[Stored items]
┌──

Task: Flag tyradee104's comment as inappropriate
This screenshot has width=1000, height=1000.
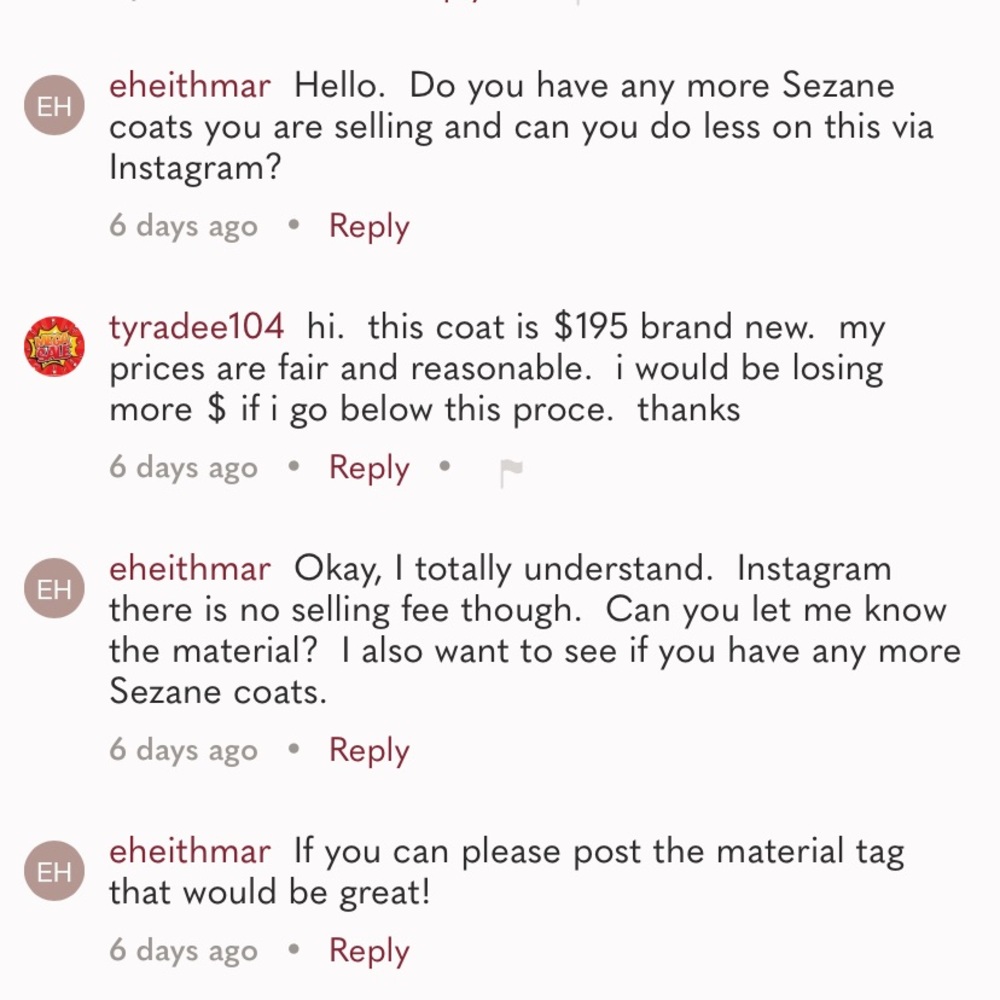Action: [511, 473]
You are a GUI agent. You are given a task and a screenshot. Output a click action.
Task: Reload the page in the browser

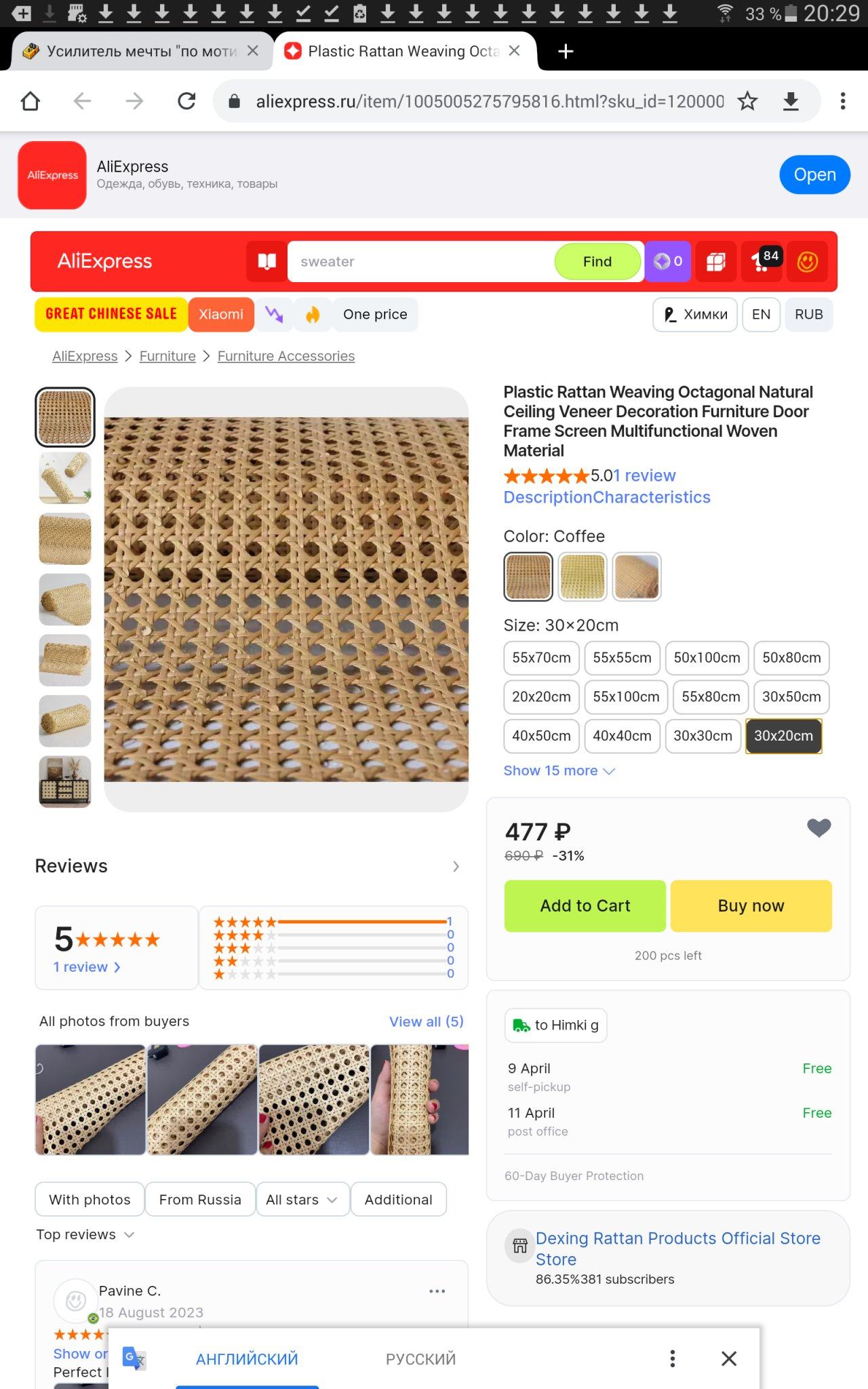(186, 102)
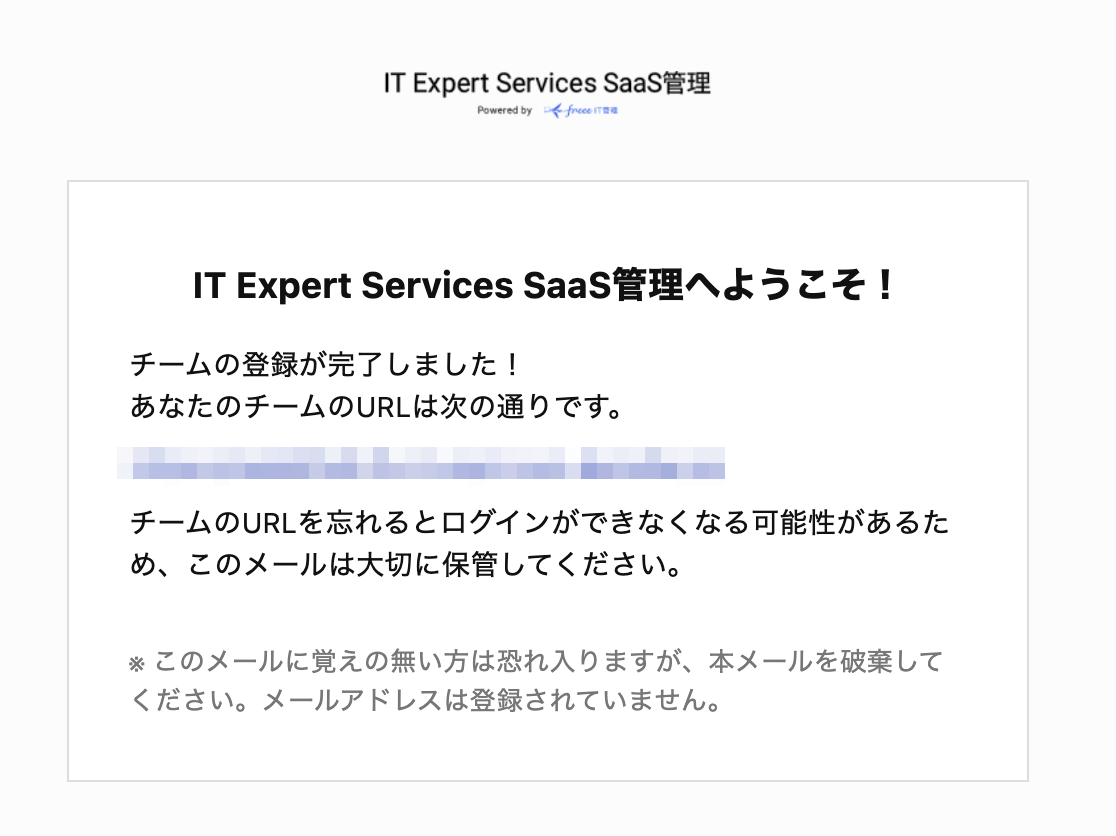1116x836 pixels.
Task: Click the freee script wordmark next to Powered by
Action: [579, 110]
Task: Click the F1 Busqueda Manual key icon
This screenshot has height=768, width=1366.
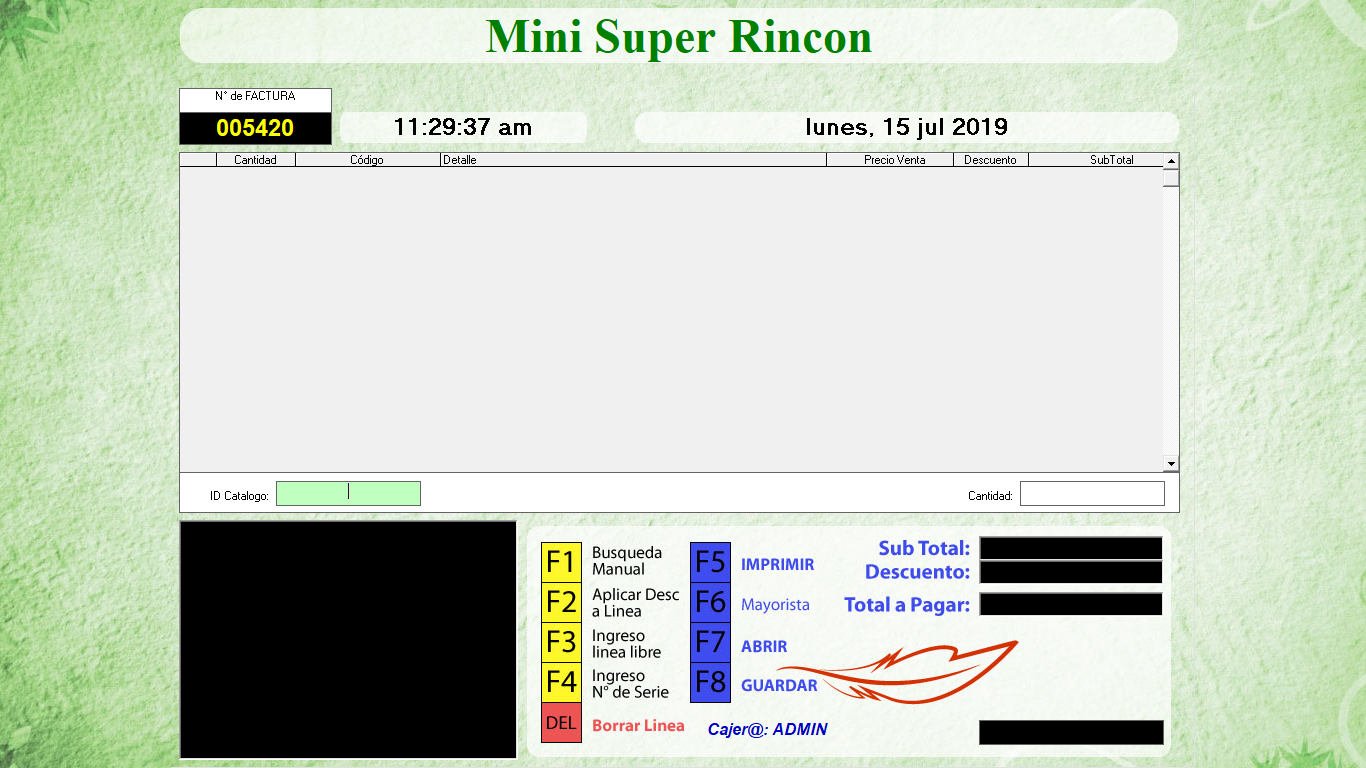Action: 561,562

└──

Exercise: Repeat the full set of records exactly, and output no pictures.

Solution below:
Task: Flag tyradee104's comment as inappropriate
This screenshot has width=1000, height=1000.
Action: [511, 473]
You are a GUI agent. You are given a task and a screenshot. Output a click action.
Task: Reload the page in the browser

(186, 102)
1116x836 pixels.
Task: Click the freee script wordmark next to Powered by
Action: [579, 110]
Task: Click the F1 Busqueda Manual key icon
This screenshot has height=768, width=1366.
Action: 561,562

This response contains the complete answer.